## DATASET CONTENT
== == ==
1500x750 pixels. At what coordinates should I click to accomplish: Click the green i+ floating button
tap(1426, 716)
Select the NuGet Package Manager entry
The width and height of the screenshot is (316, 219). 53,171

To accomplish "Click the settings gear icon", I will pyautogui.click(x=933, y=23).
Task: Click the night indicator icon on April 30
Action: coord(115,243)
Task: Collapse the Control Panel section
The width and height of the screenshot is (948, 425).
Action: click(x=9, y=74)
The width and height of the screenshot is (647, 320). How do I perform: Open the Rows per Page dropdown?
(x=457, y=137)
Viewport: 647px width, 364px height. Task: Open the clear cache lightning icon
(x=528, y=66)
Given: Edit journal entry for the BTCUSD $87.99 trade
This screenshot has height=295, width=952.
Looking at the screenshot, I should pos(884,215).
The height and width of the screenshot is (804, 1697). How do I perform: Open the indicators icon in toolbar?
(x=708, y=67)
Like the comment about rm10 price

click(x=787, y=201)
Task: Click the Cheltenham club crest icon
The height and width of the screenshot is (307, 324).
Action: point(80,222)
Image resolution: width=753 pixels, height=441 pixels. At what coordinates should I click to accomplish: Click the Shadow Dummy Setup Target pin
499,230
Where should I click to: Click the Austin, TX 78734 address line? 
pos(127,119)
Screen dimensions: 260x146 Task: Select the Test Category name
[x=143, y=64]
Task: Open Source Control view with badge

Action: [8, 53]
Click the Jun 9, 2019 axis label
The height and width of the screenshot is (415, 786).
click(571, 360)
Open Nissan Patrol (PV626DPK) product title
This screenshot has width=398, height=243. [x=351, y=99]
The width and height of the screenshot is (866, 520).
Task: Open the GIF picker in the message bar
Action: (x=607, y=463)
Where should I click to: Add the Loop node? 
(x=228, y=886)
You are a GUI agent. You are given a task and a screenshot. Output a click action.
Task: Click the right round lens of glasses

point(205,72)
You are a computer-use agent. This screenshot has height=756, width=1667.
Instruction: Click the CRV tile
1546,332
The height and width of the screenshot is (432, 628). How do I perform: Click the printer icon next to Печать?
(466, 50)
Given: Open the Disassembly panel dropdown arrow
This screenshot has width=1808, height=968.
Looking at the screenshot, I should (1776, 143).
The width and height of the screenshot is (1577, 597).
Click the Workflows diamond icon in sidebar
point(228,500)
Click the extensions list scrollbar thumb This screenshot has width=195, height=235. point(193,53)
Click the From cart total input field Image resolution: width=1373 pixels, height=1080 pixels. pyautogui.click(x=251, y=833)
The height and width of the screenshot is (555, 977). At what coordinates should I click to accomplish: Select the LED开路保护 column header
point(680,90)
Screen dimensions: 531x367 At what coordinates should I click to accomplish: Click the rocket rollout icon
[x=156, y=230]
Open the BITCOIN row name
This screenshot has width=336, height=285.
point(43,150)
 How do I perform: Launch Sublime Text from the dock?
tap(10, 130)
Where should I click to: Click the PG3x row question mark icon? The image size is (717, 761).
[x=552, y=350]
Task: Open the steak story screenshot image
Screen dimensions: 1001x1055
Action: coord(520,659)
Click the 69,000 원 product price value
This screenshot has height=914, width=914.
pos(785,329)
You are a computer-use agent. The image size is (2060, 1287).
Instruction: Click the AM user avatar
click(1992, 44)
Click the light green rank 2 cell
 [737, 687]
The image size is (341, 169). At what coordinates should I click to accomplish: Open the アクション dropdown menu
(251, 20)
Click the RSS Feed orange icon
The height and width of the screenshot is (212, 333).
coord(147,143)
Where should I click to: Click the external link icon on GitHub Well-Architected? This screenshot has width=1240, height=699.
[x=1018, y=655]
== == ==
Nothing in the records may change; output all of them exactly.

1500x750 pixels. At what coordinates should I click to accomplish: Click the green i+ floating button
tap(1426, 716)
Select the NuGet Package Manager entry
The width and height of the screenshot is (316, 219). 53,171

To accomplish "Click the settings gear icon", I will pyautogui.click(x=933, y=23).
Task: Click the night indicator icon on April 30
Action: coord(115,243)
Task: Collapse the Control Panel section
The width and height of the screenshot is (948, 425).
Action: click(x=9, y=74)
The width and height of the screenshot is (647, 320). How do I perform: Open the Rows per Page dropdown?
(x=457, y=137)
Viewport: 647px width, 364px height. Task: Open the clear cache lightning icon
(x=528, y=66)
Given: Edit journal entry for the BTCUSD $87.99 trade
This screenshot has height=295, width=952.
Looking at the screenshot, I should pos(884,215).
The height and width of the screenshot is (804, 1697). How do I perform: Open the indicators icon in toolbar?
(x=708, y=67)
Like the comment about rm10 price

click(x=787, y=201)
Task: Click the Cheltenham club crest icon
The height and width of the screenshot is (307, 324).
Action: point(80,222)
Image resolution: width=753 pixels, height=441 pixels. At what coordinates should I click to accomplish: Click the Shadow Dummy Setup Target pin
499,230
Where should I click to: Click the Austin, TX 78734 address line? 
pos(127,119)
Screen dimensions: 260x146 Task: Select the Test Category name
[x=143, y=64]
Task: Open Source Control view with badge

Action: [8, 53]
Click the Jun 9, 2019 axis label
The height and width of the screenshot is (415, 786).
click(571, 360)
Open Nissan Patrol (PV626DPK) product title
This screenshot has width=398, height=243. [x=351, y=99]
The width and height of the screenshot is (866, 520).
Task: Open the GIF picker in the message bar
Action: (x=607, y=463)
Where should I click to: Add the Loop node? 
(x=228, y=886)
You are a GUI agent. You are given a task and a screenshot. Output a click action.
Task: Click the right round lens of glasses

point(205,72)
You are a computer-use agent. This screenshot has height=756, width=1667.
Instruction: Click the CRV tile
1546,332
The height and width of the screenshot is (432, 628). How do I perform: Click the printer icon next to Печать?
(466, 50)
Given: Open the Disassembly panel dropdown arrow
This screenshot has width=1808, height=968.
Looking at the screenshot, I should (1776, 143).
The width and height of the screenshot is (1577, 597).
Click the Workflows diamond icon in sidebar
point(228,500)
Click the extensions list scrollbar thumb This screenshot has width=195, height=235. point(193,53)
Click the From cart total input field Image resolution: width=1373 pixels, height=1080 pixels. pyautogui.click(x=251, y=833)
The height and width of the screenshot is (555, 977). At what coordinates should I click to accomplish: Select the LED开路保护 column header
point(680,90)
Screen dimensions: 531x367 At what coordinates should I click to accomplish: Click the rocket rollout icon
[x=156, y=230]
Open the BITCOIN row name
This screenshot has width=336, height=285.
point(43,150)
 How do I perform: Launch Sublime Text from the dock?
tap(10, 130)
Where should I click to: Click the PG3x row question mark icon? The image size is (717, 761).
[x=552, y=350]
Task: Open the steak story screenshot image
Screen dimensions: 1001x1055
Action: coord(520,659)
Click the 69,000 원 product price value
This screenshot has height=914, width=914.
pos(785,329)
You are a computer-use agent. The image size is (2060, 1287).
Instruction: Click the AM user avatar
click(1992, 44)
Click the light green rank 2 cell
 [737, 687]
The image size is (341, 169). At what coordinates should I click to accomplish: Open the アクション dropdown menu
(251, 20)
Click the RSS Feed orange icon
The height and width of the screenshot is (212, 333).
coord(147,143)
Where should I click to: Click the external link icon on GitHub Well-Architected? This screenshot has width=1240, height=699.
[x=1018, y=655]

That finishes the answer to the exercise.